Una religiosa de la Congregación de las Adoratrices de la Sangre de Cristo, Emma Zordan, trabajó durante seis años como voluntaria en la prisión de Rebibbia. Escuchaba a los internos, se ocupaba de la preparación de los sacramentos y organizó un taller de escritura. Sus proyectos fueron el resultado de muchos días con los presos, de confidencias y de oraciones. Estas voces desde la prisión que, a veces eran relatos y otras veces lamentos, intentaban salir fuera de ella. Son voces que nos enseñan, de acuerdo con el cardenal Giuseppe Petrocchi, que “la persona no coincide con el mal que ha hecho”, que “nadie puede ser encerrado irreversiblemente en el error”. Que, –como recordó Francisco recientemente en su visita a la prisión Regina Coeli-, “nadie puede condenar al otro por los errores que ha cometido y mucho menos infligir sufrimientos que atentan contra su dignidad humana”.
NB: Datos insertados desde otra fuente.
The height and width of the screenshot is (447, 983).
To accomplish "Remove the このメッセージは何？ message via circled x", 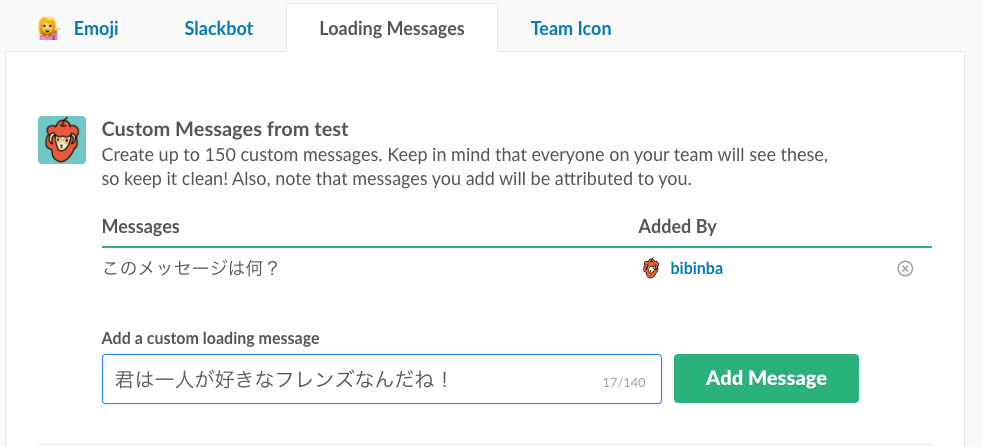I will 905,269.
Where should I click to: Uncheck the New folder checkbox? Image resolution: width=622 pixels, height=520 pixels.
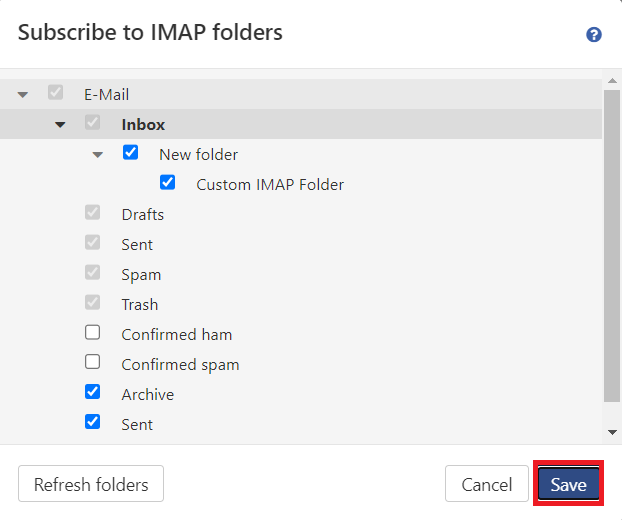[130, 153]
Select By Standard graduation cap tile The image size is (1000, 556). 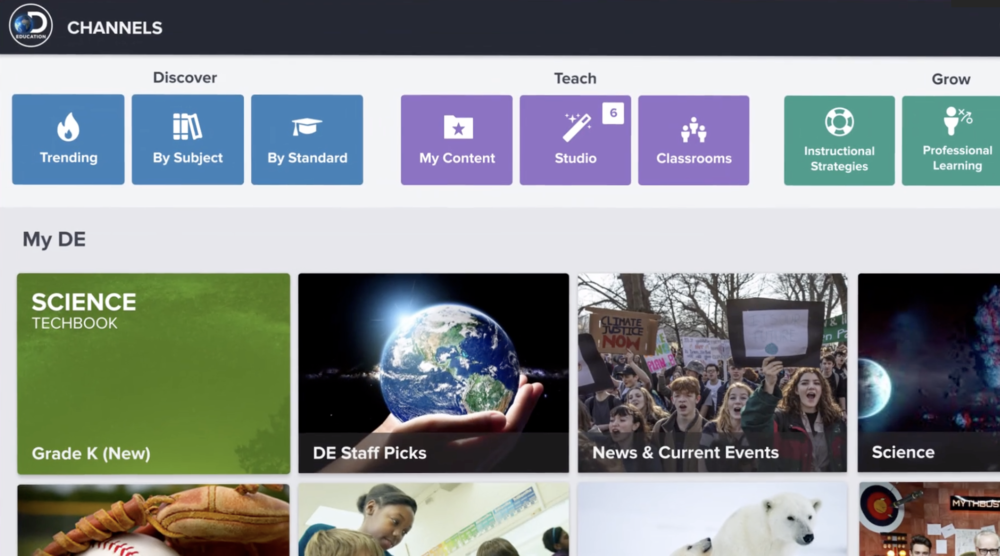307,140
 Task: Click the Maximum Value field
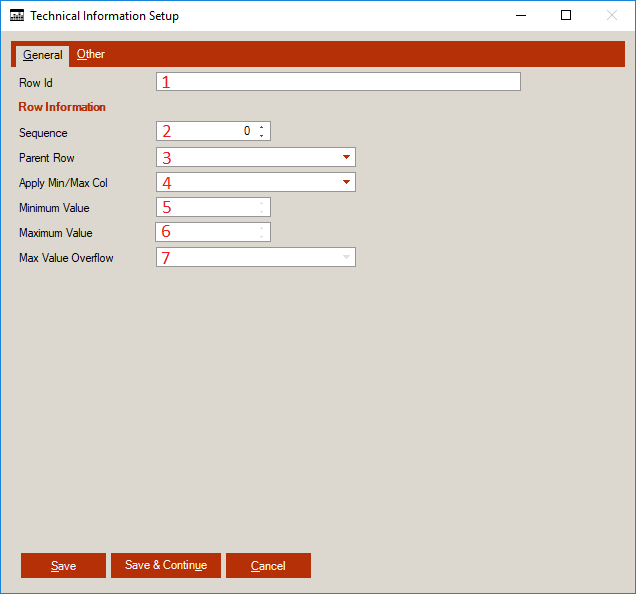(207, 232)
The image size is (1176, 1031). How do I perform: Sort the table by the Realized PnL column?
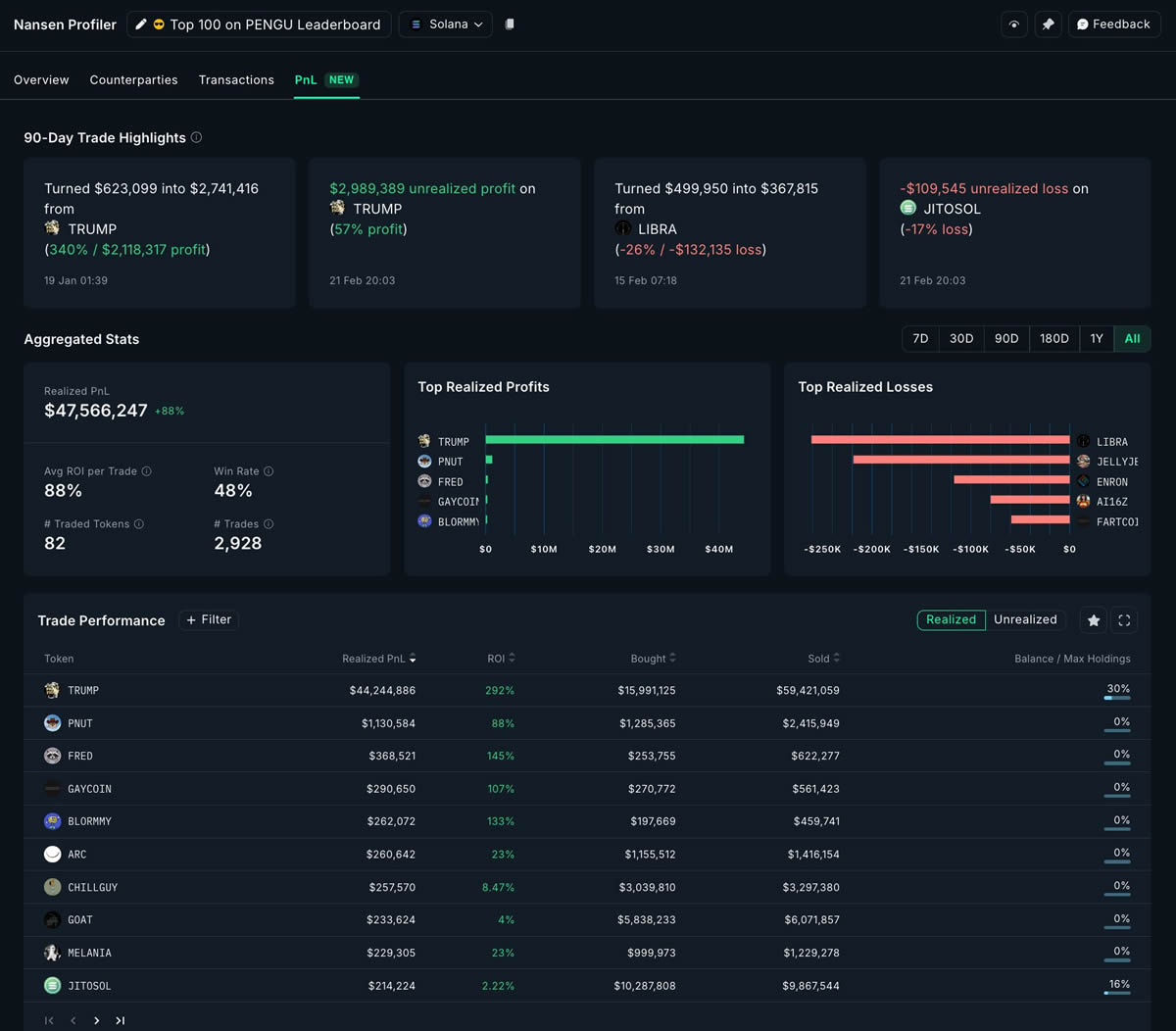(378, 659)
Sin embargo, la mayoría de nosotros nos limitamos a condenar de nuevo a los que ya han perdido su libertad. Lo hacemos con dureza e incluso con ferocidad, con juicios inapelables, sin posibilidad de piedad o perdón. “Para la sociedad, - denuncia en su sentido escrito M.L -, no hay tanta diferencia entre presidiario y expresidiario. Se nos mira con prejuicio y se nos considera “sobras”, delincuentes juzgados hasta el infinito sin posibilidad de encontrar siquiera un mínimo resquicio para rehacer la vida”.

¿Tristeza?, ¿angustia?, ¿pesimismo? Estos sentimientos están todos en las páginas recopiladas con cuidado y amor por la hermana Emma Zordan. Pero también hay mucho más. Hay esperanza. “Será difícil, mucho más de lo que imaginaba, pero esta vida nos enseña que podemos doblarnos, pero no quebrarnos”, escribe A.R en su primer día en la cárcel. Hay conciencia. “Desde el día en que pasé por la puerta de la primera prisión, me encontré en medio de una nueva humanidad formada por un crisol de razas”. Hay confianza en el amor. Hay una solicitud de ayuda. Y existe el deseo de redención. G.S. habla de una meta inesperada. “Tengo 75 años y me enorgullece decir que me gradué el verano pasado. Me gustaría decirles a los lectores que la prisión puede convertirse en un lugar de redención”. R.L. añade: “Cuando entré, apenas sabía escribir, pero logré graduarme. Actualmente estoy matriculado en primer año de Derecho”. Los testimonios recogidos por Emma Zordan en la prisión de Rebibbia se entremezclan y, a veces, se superponen. Determinados o confundidos, enfadados o resignados, tristes o tercos, todos necesitan ser escuchados. ¿Seremos capaces de hacerlo?